Weather Underground midday recap for Saturday, January 12, 2013.
A strong winter storm brought snow to the Dakotas and Upper Midwest, while an associated cold front created heavy rains across the Eastern Valleys on Saturday. A low pressure system moved from the Northern Plains and into the Great Lakes throughout the day. Flow around this system created a cold front that extended southward and created a broad area of rain showers from the Central and Southern Plains over the Mississippi River Valley and into the Tennessee Valley. Flood watches and warnings have been issued in these areas as rainfall totals have surpassed 2 inches in many areas. Heaviest rainfall was reported in Greenwood, Mississippi with a mid-day total of 2.63 inches of rain. To the north, the back side of the center of the low pressure system allowed for snow showers to move through the Dakotas and Minnesota with snowfall totals reached up to 4 inches in some areas on Saturday. Windy conditions developed over the region with gusts from 30 to 45 mph. Walhalla, North Dakota reported the strongest wind gust up to 52 mph. As this system swept eastward through the center of the nation, temperatures dropped significantly behind the cold front. High temperatures only reached into the single digits and teens for the parts of the Rockies and Northern Plains. Ahead of this system, high temperatures remained 15 to 25 degrees above seasonable with highs near 50 in New York City and Washington D.C., while the Southeast ranged in the 70s to mid-80s.

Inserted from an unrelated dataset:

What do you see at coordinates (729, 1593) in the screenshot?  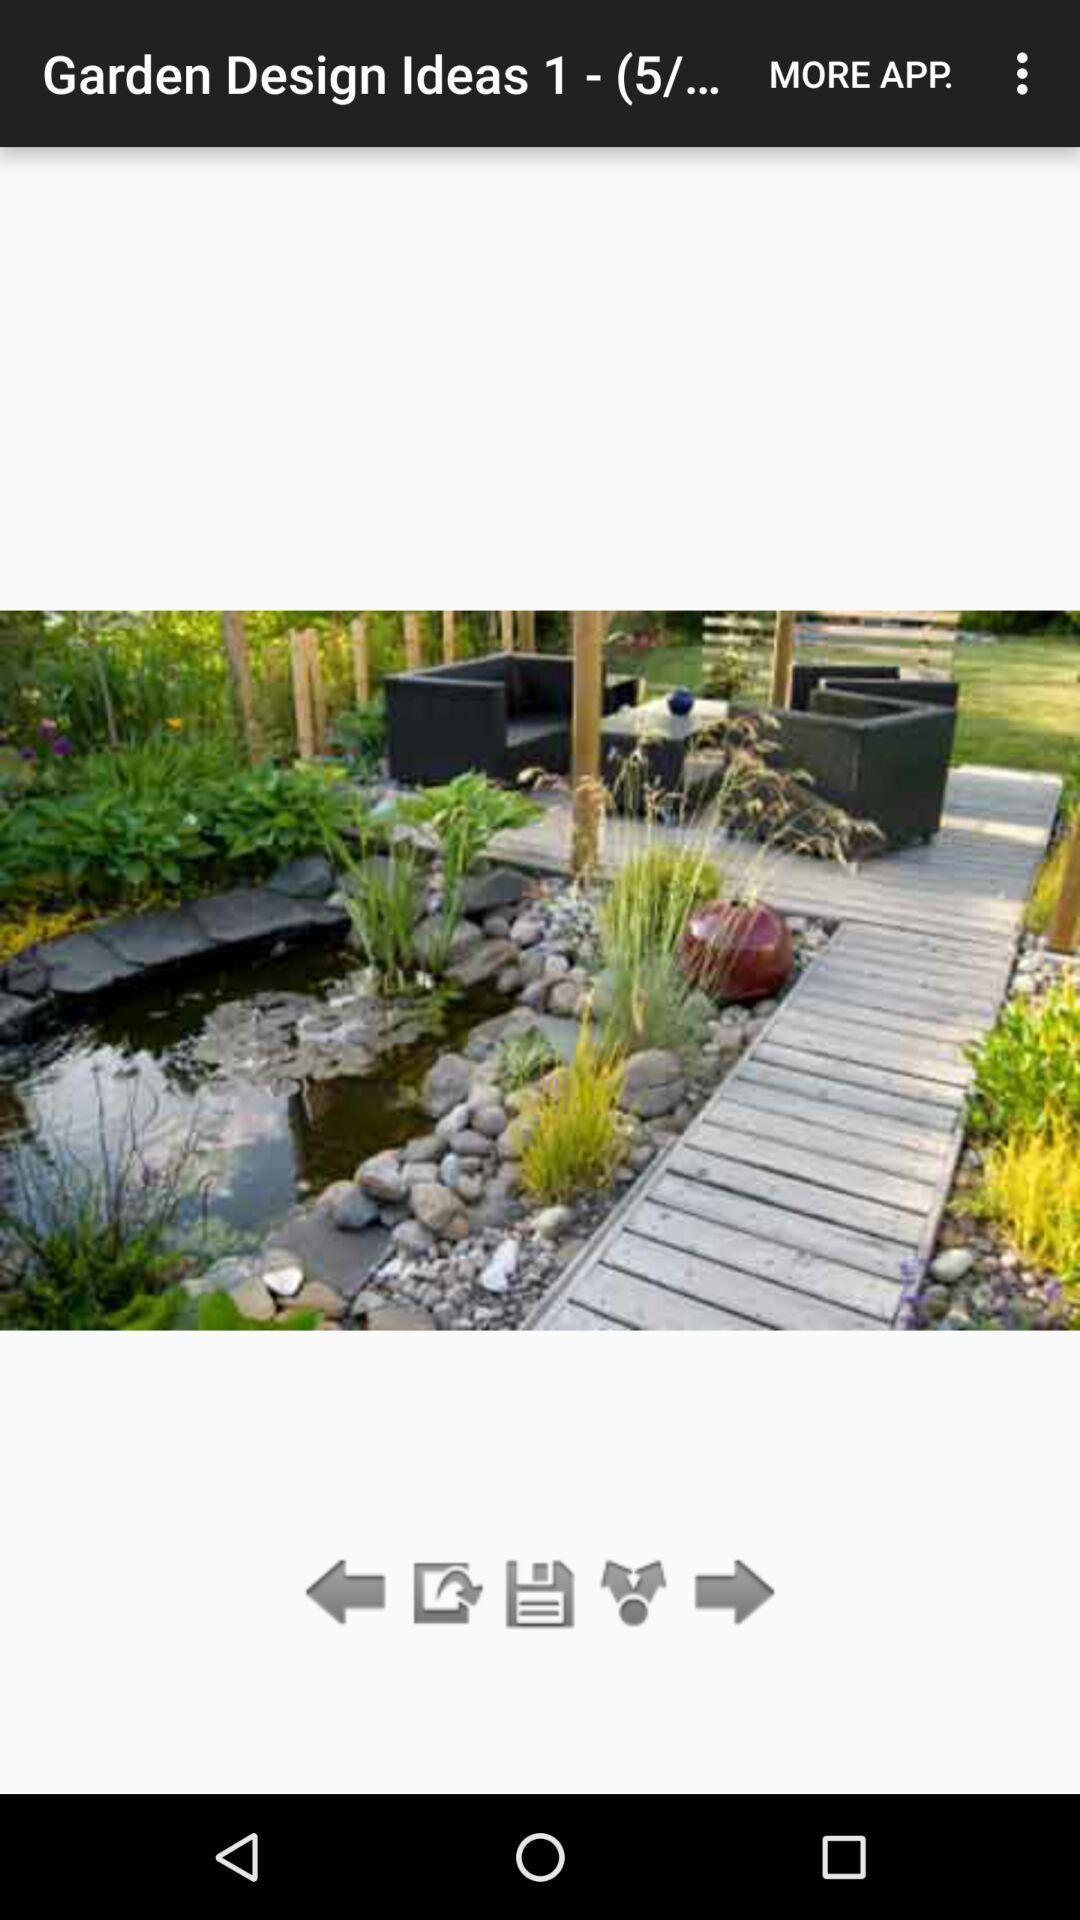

Further West, cold conditions continued for the West and Southwest as cold air from the north poured over the West Coast. Daytime high temperatures ranged in the 40s, while overnight low dropped into the 20s across interior locations.
Temperatures in the Lower 48 states Saturday have ranged from a morning low of -29 degrees at West Yellowstone, Mont. to a midday high of 87 degrees at Salt Point, La.